# About this exercise:
Collect all lines below with the string "trash".

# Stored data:

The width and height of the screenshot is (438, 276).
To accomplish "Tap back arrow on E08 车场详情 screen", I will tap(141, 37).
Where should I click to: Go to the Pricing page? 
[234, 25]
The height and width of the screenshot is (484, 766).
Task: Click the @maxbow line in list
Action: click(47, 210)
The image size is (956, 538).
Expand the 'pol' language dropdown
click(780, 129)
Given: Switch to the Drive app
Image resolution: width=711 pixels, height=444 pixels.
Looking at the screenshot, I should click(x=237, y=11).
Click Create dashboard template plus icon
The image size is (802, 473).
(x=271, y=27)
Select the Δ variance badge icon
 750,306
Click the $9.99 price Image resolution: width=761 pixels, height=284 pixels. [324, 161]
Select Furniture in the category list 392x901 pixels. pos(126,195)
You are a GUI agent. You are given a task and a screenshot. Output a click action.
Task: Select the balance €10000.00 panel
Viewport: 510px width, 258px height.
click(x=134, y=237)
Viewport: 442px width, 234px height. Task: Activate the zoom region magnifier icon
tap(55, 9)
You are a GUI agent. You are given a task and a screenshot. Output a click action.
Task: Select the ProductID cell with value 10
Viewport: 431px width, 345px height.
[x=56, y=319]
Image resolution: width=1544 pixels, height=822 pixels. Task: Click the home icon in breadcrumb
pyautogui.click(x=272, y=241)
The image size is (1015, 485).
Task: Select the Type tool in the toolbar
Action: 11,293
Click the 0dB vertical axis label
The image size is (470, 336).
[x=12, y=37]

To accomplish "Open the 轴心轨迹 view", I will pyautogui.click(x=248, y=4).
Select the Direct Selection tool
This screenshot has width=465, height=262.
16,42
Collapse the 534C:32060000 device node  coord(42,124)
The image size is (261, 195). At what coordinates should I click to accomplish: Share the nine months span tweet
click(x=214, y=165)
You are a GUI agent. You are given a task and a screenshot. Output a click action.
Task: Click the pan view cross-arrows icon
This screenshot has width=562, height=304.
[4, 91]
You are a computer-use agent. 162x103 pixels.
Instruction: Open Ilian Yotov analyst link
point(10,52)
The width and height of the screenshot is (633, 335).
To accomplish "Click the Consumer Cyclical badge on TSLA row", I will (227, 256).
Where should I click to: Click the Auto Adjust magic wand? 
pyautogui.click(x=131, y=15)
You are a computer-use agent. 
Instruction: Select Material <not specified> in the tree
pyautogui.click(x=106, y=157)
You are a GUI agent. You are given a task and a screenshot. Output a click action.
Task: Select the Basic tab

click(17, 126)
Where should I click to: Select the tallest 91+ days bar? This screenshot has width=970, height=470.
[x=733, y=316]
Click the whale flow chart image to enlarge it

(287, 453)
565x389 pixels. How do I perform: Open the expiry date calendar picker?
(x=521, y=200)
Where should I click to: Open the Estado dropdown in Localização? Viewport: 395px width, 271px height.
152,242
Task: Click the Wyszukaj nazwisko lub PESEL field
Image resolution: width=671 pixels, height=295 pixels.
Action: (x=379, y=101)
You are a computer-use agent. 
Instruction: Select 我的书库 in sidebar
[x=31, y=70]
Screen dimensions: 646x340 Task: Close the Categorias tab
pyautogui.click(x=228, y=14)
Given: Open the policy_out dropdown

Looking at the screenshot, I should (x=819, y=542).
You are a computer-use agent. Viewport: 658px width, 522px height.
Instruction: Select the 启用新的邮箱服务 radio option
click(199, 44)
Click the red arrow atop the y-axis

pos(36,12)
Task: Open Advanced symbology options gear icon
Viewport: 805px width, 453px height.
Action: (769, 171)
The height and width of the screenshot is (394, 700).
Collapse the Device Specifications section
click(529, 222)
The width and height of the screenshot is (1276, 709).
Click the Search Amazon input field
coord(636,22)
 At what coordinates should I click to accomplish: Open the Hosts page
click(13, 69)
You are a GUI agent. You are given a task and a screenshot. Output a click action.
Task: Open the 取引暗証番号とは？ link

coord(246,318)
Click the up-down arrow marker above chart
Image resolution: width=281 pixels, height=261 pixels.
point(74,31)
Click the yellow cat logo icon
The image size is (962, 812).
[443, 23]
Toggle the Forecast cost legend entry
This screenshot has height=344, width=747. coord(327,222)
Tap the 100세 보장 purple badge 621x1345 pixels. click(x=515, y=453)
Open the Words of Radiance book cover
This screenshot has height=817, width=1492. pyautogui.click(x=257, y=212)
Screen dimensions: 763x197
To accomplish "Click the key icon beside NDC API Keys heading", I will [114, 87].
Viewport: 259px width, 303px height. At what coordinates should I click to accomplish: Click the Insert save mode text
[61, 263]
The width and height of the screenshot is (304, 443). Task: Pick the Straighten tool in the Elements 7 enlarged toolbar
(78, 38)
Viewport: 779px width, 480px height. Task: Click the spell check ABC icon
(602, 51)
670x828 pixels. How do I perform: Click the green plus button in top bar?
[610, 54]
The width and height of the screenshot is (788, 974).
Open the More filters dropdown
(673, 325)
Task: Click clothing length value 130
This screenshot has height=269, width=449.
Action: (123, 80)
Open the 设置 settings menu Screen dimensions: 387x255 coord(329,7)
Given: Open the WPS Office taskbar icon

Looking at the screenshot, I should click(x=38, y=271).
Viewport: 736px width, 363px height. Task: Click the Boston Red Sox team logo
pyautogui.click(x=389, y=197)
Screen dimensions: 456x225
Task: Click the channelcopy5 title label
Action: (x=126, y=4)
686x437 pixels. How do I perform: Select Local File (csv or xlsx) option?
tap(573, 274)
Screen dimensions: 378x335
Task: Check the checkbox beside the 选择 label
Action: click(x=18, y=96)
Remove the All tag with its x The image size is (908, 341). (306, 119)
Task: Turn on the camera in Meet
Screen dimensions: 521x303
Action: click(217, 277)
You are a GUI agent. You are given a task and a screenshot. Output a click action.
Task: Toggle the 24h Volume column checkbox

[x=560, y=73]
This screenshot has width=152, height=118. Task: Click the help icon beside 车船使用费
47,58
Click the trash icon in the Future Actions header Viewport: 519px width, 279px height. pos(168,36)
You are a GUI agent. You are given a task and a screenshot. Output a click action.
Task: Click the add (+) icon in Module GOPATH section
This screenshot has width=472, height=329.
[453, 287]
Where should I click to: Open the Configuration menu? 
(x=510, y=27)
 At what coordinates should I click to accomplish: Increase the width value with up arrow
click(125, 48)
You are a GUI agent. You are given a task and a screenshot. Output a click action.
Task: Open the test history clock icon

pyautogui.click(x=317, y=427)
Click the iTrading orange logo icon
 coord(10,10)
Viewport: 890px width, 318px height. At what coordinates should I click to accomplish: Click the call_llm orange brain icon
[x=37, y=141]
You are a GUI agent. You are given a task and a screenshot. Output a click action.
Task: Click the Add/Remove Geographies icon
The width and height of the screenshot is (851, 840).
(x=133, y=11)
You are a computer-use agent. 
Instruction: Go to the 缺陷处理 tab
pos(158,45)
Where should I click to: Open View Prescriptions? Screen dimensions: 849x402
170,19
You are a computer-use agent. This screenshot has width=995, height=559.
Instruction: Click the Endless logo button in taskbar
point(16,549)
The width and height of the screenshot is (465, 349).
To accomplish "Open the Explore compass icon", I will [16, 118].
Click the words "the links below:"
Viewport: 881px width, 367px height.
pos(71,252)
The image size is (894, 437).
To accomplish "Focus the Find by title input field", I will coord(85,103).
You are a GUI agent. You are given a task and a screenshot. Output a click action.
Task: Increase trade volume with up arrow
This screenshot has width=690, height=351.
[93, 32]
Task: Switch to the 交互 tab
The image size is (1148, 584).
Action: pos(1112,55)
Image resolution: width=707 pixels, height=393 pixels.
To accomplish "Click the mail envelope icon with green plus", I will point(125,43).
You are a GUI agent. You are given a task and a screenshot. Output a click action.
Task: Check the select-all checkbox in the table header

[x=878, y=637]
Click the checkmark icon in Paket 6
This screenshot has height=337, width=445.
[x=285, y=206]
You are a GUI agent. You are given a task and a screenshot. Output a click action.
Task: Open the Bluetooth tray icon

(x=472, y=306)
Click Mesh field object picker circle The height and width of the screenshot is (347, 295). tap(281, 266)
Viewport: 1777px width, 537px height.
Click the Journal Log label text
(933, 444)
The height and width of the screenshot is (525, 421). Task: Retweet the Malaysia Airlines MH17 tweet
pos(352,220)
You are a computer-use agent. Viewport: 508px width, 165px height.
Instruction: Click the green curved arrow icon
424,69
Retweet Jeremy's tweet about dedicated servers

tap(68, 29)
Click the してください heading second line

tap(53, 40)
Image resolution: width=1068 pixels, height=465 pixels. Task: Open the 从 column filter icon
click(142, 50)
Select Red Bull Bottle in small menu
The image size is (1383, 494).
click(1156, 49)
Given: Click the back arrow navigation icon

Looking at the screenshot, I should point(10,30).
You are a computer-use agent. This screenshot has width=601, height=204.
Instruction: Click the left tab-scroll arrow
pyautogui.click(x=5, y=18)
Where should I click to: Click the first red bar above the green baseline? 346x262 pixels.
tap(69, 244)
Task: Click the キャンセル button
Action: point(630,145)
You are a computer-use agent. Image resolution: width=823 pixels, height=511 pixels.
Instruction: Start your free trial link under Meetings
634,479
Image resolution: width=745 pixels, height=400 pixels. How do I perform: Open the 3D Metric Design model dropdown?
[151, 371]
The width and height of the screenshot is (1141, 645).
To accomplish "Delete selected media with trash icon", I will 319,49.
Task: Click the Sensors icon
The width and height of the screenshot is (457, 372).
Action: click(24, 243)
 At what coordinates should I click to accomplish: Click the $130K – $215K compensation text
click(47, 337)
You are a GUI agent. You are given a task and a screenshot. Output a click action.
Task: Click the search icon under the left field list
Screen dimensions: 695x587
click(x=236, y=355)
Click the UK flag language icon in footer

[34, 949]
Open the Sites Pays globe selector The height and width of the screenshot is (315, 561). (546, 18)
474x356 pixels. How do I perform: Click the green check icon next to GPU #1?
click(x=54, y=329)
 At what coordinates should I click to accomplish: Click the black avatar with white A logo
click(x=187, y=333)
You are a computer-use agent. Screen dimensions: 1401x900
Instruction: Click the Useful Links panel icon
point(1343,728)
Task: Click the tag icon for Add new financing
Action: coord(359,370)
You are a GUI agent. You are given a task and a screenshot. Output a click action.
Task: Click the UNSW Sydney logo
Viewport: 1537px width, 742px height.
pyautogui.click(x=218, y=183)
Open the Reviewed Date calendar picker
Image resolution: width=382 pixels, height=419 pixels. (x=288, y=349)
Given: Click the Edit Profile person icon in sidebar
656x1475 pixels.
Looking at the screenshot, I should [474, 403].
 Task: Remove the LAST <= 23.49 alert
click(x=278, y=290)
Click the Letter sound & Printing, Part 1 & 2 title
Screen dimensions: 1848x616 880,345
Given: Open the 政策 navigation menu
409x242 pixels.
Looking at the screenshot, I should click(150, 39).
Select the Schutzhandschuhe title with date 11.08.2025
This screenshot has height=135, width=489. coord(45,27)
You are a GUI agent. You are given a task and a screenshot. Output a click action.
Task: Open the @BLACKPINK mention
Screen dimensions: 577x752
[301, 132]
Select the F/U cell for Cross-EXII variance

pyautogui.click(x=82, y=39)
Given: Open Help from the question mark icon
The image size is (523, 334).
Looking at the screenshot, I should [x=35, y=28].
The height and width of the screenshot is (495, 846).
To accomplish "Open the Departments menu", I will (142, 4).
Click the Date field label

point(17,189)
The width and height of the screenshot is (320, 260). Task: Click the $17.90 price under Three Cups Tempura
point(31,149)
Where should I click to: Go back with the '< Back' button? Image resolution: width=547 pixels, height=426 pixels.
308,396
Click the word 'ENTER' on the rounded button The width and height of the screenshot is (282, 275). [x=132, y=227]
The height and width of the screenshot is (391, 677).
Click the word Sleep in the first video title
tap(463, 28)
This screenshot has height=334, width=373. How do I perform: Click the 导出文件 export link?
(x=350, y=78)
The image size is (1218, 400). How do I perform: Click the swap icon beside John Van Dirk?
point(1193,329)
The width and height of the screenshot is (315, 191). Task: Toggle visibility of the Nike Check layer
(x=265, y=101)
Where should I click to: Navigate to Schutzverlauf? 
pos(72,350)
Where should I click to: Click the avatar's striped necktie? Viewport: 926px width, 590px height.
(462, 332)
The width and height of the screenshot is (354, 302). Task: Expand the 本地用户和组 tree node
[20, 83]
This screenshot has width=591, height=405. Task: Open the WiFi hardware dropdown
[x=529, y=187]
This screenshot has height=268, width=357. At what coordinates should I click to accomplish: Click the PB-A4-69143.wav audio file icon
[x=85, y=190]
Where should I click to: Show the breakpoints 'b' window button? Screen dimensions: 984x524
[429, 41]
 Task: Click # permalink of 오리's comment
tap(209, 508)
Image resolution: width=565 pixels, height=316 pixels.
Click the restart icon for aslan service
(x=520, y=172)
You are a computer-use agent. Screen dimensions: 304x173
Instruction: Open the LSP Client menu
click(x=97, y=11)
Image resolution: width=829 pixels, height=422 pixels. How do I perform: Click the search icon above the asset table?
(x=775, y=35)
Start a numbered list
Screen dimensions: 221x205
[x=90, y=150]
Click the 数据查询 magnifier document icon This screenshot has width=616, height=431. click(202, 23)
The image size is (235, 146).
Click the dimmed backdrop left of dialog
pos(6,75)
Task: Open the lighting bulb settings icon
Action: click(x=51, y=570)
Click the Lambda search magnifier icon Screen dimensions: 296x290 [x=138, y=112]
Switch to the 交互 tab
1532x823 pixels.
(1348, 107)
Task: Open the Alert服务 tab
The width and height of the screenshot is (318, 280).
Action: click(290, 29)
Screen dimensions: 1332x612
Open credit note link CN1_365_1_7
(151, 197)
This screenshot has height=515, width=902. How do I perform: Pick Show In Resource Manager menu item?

# Reply to the exercise:
Click the trash icon in the Future Actions header Viewport: 519px width, 279px height. pos(168,36)
To accomplish "Delete selected media with trash icon", I will 319,49.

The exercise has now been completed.